* _Assigned task_
Under this line are the records; write out word for word the part that begins at the line containing "Toggle the CPU Package graph checkbox" and ends at the line containing "Disable Plane.003 in renders via camera icon", and no more.

======== Excerpted data ========

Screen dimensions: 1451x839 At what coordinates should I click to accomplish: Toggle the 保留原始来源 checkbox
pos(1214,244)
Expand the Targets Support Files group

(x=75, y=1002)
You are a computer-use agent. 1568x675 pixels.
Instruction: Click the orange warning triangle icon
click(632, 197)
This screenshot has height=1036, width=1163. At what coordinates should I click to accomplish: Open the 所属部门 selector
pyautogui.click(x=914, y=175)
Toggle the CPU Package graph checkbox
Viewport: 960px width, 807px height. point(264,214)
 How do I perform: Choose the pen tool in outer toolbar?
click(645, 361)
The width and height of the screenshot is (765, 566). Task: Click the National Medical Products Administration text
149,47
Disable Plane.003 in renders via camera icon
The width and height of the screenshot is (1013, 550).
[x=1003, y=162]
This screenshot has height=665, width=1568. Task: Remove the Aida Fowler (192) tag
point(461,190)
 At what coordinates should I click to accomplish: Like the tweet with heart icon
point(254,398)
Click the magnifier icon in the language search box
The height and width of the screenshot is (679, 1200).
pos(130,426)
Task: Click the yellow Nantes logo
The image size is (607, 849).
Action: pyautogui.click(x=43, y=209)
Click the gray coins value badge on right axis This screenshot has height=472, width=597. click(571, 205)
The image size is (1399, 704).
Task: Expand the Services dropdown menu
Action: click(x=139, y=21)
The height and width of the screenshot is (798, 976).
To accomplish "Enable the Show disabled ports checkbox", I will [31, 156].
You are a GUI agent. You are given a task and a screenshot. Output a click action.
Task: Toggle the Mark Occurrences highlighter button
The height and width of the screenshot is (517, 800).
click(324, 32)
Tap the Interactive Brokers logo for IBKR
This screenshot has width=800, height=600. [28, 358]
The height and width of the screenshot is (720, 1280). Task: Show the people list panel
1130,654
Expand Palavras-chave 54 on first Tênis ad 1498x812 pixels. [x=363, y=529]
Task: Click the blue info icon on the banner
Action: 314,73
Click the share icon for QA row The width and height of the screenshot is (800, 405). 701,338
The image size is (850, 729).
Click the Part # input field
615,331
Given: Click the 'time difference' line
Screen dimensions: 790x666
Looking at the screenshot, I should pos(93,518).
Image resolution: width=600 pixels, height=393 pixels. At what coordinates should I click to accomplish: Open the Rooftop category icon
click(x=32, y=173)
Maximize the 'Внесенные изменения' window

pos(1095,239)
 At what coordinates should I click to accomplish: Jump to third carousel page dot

========

* _Answer below_
Toggle the CPU Package graph checkbox
Viewport: 960px width, 807px height. point(264,214)
 How do I perform: Choose the pen tool in outer toolbar?
click(645, 361)
The width and height of the screenshot is (765, 566). Task: Click the National Medical Products Administration text
149,47
Disable Plane.003 in renders via camera icon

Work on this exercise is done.